Kebetulan hari itu ada kapal pesiar yang lagi singgah di Sabang, namanya Amadea cruise ship. Penumpangnya yang rata-rata bule usia lanjut terlihat jalan-jalan ke sekitar, ada juga yang sampai menyewa mobil untuk trip singkat keliling kota. Aku sempat ngobrol sama opa-opa dari Jerman, katanya "...the whole trip is about 1 month, and it cost me around USD 4.000, but you got to do this kind of thing once in a life time..." Hm, will do, opa...:D

Pak supir cerita, di Sabang ada satu danau air tawar yang jadi sumber mata air di pulau ini. Kalau sempat danau itu kering, ga ada lagi air tawar kita, begitu katanya. 

Latar belakang kami itu adalah danau air tawar yang diceritain pak supir. Pemandangan dari sini baguuss...!
Ternyata kurang puas cuma satu malam di Sabang. Masih banyak banget yang bisa dieksplor. Lain kali mau banget kesini lagi, insya Allah :)

Sekilas info:
- Pak supir mobil sewaan kami (asli lupa banget namanya) 081377150400
- Contact person Jelita Bungalow Iboih 082164468376
- Rental mobil lain (Pak Rahmat) 08527716440

Ciao! :)

Jumat, 17 Mei 2013

Aceh: Fall in love with Lampuuk

Huufft...Kemarin-kemarin habis kejar setoran artikel untuk Klikdokter nih. Masih ada utang artikel sih,, tapi malam ini mau nulis blog dulu aah, hahaha..
Postingan kali ini melanjutkan postingan sebelumnya tentang perjalananku ke Aceh....Sebelum  pergi, aku sempat browsing tentang apa aja spot wisata yang recommended untuk dikunjungi. Beberapa blog menyebut-nyebut tentang PLTD Apung, tapi dari ceritanya aku mendapat kesan kalau tempat itu biasa aja. Walaupun begitu, aku dan drg. Mirna dari Moestopo yang jalan-jalan bareng aku siang itu sama-sama baru pertama kali ke Aceh, dan kami semangat untuk pergi kesana. 
Kalau menurutku sih, tempat itu lebih dari sekedar "biasa aja". Memang, yang dilihat disitu cuma kapal PLTD berukuran superbesar yang ada di tengah pemukiman penduduk, seems like nothing special. Tapi kalau dipikir-pikir, bagaimana kapal dengan bobot sekitar 2600 ton, yang tadinya berlabuh di pinggir Pantai Ulee Lhuee, bisa terbawa gelombang tsunami sampai akhirnya terdampar sejauh 2.5 km. Mau ga mau jadi bergidik juga, membayangkan dahsyatnya peristiwa saat itu. Jujur waktu itu suasana hati jadi agak sentimentil, tersadar betapa kita ini sebenarnya kecil dan ga ada apa-apanya. 
A little bit difficult to capture the whole length of the ship, more than  60 m they said.

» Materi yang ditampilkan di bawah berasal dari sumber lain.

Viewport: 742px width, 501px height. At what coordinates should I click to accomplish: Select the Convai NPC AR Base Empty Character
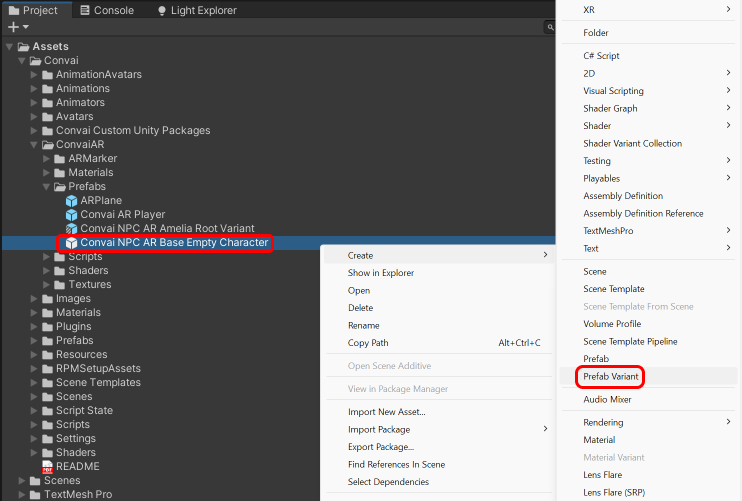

Bela-belain di bawah terik matatari naik tangga ke atas PLTD Apung :D

Nah, ada satu lagi tempat wisata yang menurutku amat sayang kalau ga didatangi saat kita lagi berada di Aceh. Namanya Pantai Lampuuk. Bacanya betul-betul menyebut U dua kali ya, Lam-pu-uk. :D
Pantai ini letaknya ga begitu jauh dari kota, naik mobil berkecepatan sedang butuh waktu sekitar 30 menit. Selama perjalanan menuju kesana kita akan melewati jalan beraspal yang mulus dan disuguhi pemandangan perbukitan yang indah. Padahal, daerah situ termasuk yang kerusakannya paling parah pasca tsunami, tapi sekarang kondisinya sudah pulih kembali. Kita juga akan melewati rumah yang dulunya merupakan tempat tinggal pahlawan nasional dari Aceh, Cut Nyak Dhien. Katanya sih isi rumah itu dipertahankan seperti apa adanya dulu, dan bisa dimasuki wisatawan. Tapi waktu itu kami ga mampir, cuma lewat aja hehehe...
Untuk masuk ke lokasi wisata Pantai Lampuuk ini kita harus melewati gerbang yang dijaga sama penduduk sekitar, dan dikenai biaya Rp 3.000,-/orang. Eh, apa Rp 5.000,- ya? Lupa :D ...Setelah melewati gerbang, terlihat deretan pondok di pinggir pantai yang oke banget untuk duduk-duduk menikmati pemandangan. Ada yang jual makanan dan minuman juga. Waktu itu kami pesan kelapa muda, kalau ga salah Rp 8.000,-/buah. 
And this beach, seriously, really goes beyond my expectation. Aku datang di sore hari yang cerah banget, dan birunya laut saat itu...bagus banget...! 
The original photo i took using my Note, no edit, no filter, just beautiful as it was.
Pantainya bersih, pasirnya putih, di kejauhan terlihat pulau-pulau, bukit, tebing. Wow....Pohon cemara yang berderet sepanjang pinggir pantai makin mempercantik panoramanya.. Aku diajak drg. Mirna untuk jalan kaki menyusuri pantai sampai tebing yang ada di ujung itu, ternyata jauh juga yaa....Pas sampai disitu kelihatan ada beberapa rumah beratap biru yang dibangun di dinding tebingnya. Rupanya itu penginapan, namanya Joel's Bungalow. Aku iseng browsing tentang Joel's Bungalow, ada Malaysian blogger yang pernah menginap di sana. Kayaknya recommended deh, kalau mau baca ceritanya ada disini. Next time kalau ke Aceh lagi asik juga kayaknya menginap di Joel's Bungalow ini, hehehe..
Aku datang ke pantai Lampuuk hari Jumat, agak sepi pengunjung. Tapi besoknya waktu suamiku datang ke Aceh kami ke Lampuuk lagi, pengunjungnya jauh lebih ramai mungkin karena weekend. Banyak yang berenang, dan bisa sewa pelampung juga. Sayangnya siang itu mendung, jadi pantainya ga tampak secantik waktu pas pertama aku datang.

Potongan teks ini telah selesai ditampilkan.